_Document_
= = = =
# pleco three-some pic



## BigFish77 (Feb 1, 2009)

I am the exception, not the rule about keeping plecos with cichlids. Snowball, Queen Gold Nugget, and King Tiger. Enjoy


----------



## mserin (Jul 19, 2009)

I know I'm new to this but it's odd to keep plecos with cichlids? I have just a common florida and a butterfly without issues at all..... along with two peppered corys..... is this not normal? Should i be worried or cautious?


----------



## BigFish77 (Feb 1, 2009)

I just said it like that because alot of people have a hard time with fancier plecos and cichlids. There is no danger, unless your plecos loose an eye or get beat down. Some people keep plecos and bottom feeders others dont just up to the person.


----------



## 24Tropheus (Jun 21, 2006)

Outrageous mix. How can those plecs be happy in water suitable for Tang cichlids?
Seems you like fish mainly sold to the rich and gullible?


----------



## BigFish77 (Feb 1, 2009)

first of all I am far from rich and am not gullible 
I buy what I like and have raised my plecos and cichlids together very effectively. I do not alter my tap water with additives, all my fish have been grown out in Toledo tap not, Tang. Lake water!! It is so nice to get positive feedback.


----------



## Number6 (Mar 13, 2003)

BigFish77 said:


> I buy what I like


 that statement alone makes you "rich" in comparison to the majority of the human race... :wink: all a matter of perspective.
= = = =
_Extracted material_
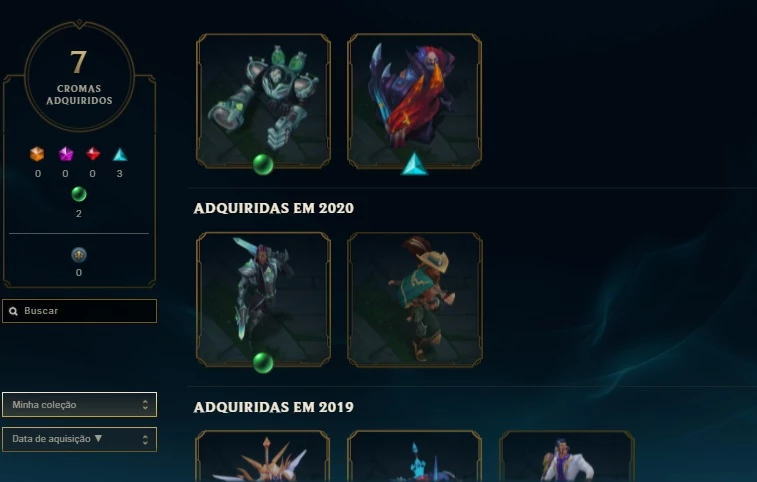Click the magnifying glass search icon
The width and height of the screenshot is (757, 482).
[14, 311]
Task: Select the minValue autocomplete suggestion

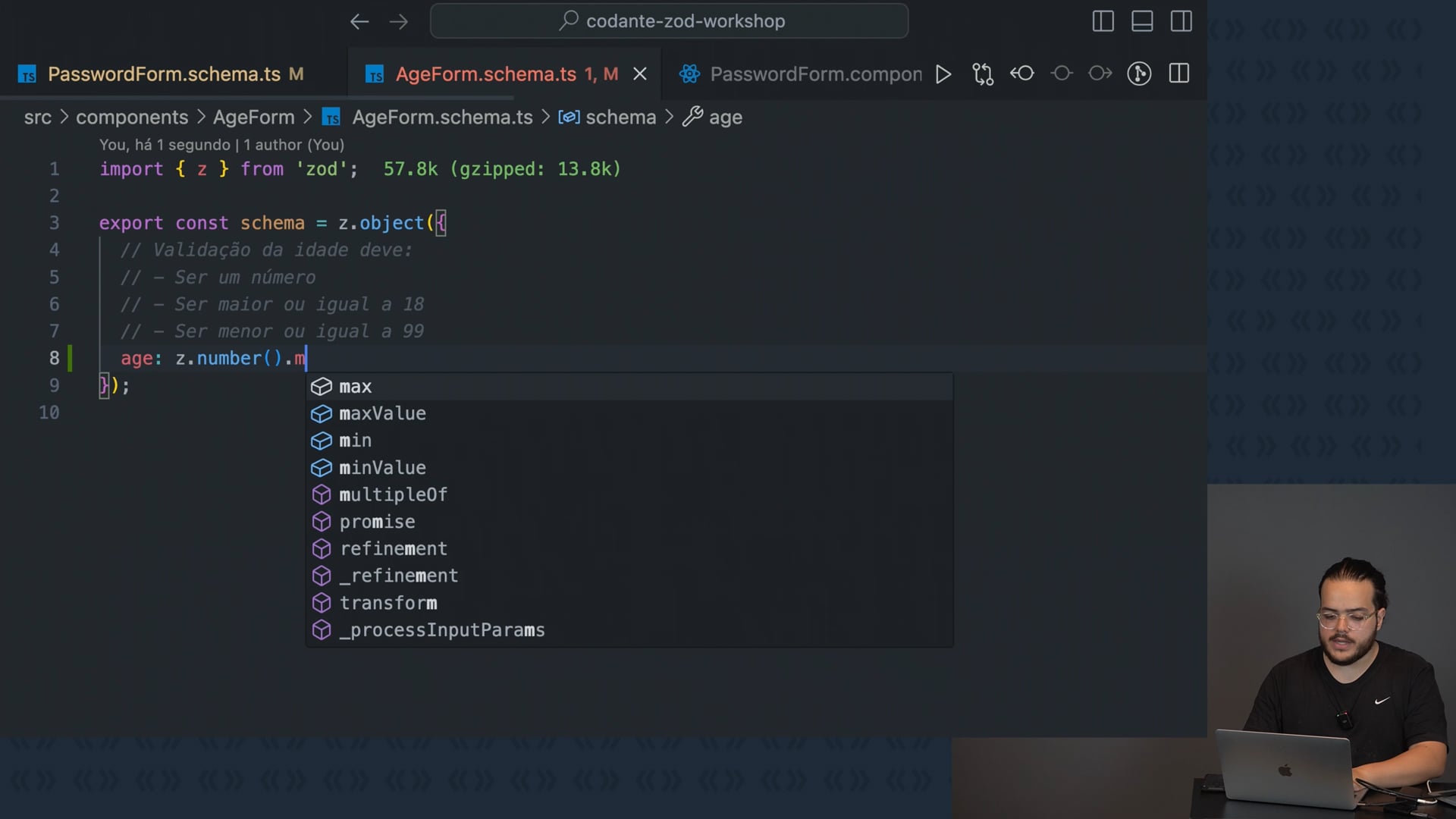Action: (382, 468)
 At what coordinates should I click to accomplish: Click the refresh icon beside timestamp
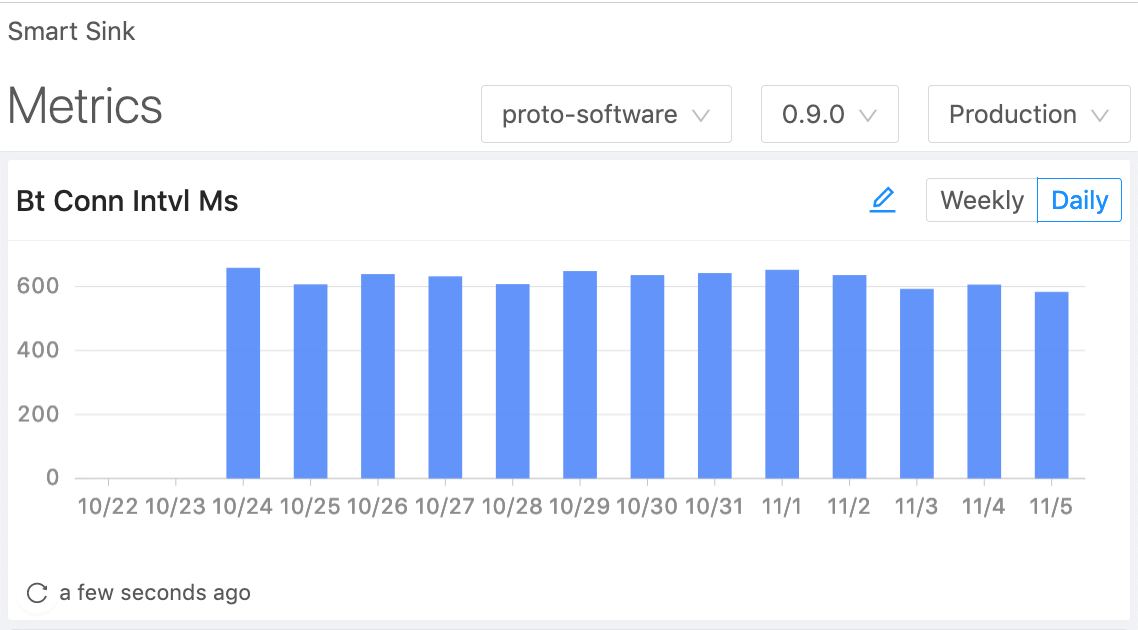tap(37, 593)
= = = =
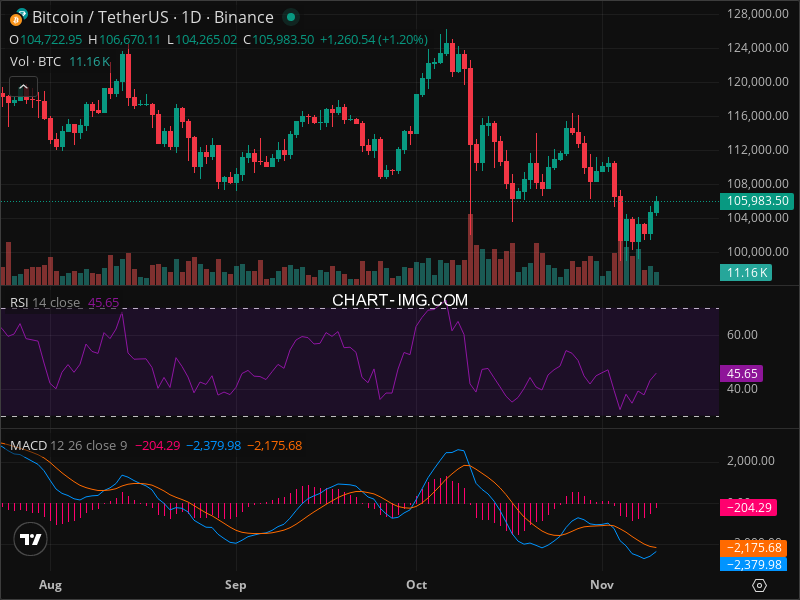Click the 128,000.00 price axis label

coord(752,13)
= = = =
_Given exercise A_
From the records, reproduce the lines from the one with "Click the 128,000.00 price axis label" up to and including the one with "coord(752,13)", leaving the pictures out of your answer.
_Given exercise B_
Carry on the forum thread about keeping plecos with cichlids from the point where it stops.
The text and the records were taken from separate sources.

_Right answer A_
Click the 128,000.00 price axis label

coord(752,13)

_Right answer B_
BigFish77 said:


> It is so nice to get positive feedback.


 You pretty much setup the ball for the spike with the comments and the tone. 
I'm glad your fancy plecos are doing well enough and I'm glad that the Frontosa have not attempted to eat them yet... that would be bad for both fish! I myself like to bend the rules and keep plecos in with Tanganyikans as well, yet I don't think I've ever been "proud" of it... more admitting that what I *want* in my tank is more important than the needs of the plecos. I am willing to accept some unintended consequences, but even I wouldn't bend the rule to the edge of breaking and try fronts in with fancy plecs... just a time bomb as far as I can forsee.

Hope you don't ever regret the mix!


----------



## BigFish77 (Feb 1, 2009)

regret ever posting on this site with comments like this


----------



## Addesyn (Jul 1, 2009)

Well I have no gripe about your mix, I have quite a mix myself... Those are some beautiful plecos though :thumb:


----------



## BigFish77 (Feb 1, 2009)

I was not trying to be rude in tone or comments, just trying to share a nice pic. My plecos have plenty of spots to hide, and lots of driftwood to chew. They have been in my tank for over a year and have their own caves etc. Yes they could potentially be Front food, but the fronts in my tank are the biggest wimps. I always wonder why people get so H.E.L.L. bent on try to keep aquarium fish in natural water conditions, when they are purchased from individuals that usually house them in local tap environments, who then sell them to LFS that put them in local tap environments, etc etc etc. I keep in mind the requirements for a given fish species as a guideline, but not as the holy grail. Guess I must have hit a sensitive spot, LOL.


----------



## Floridagirl (Jan 10, 2008)

Wow. Did everyone have a bad day???

Nice Plecos.


----------



## 24Tropheus (Jun 21, 2006)

Bad day? Yep I guess so.
But would you buy fish from a shop that displayed these fish in this mix?
Or think of reporting them?
Are not these plecs better kept with soft water with dark hiding places and bogwood or wood to graze?
Are not plecs famous for individuals that learn to eat the slime coats from large sedementary fish like fronts?
Are not fronts unpredictable predators that can suddenly kill and eat smaller fish?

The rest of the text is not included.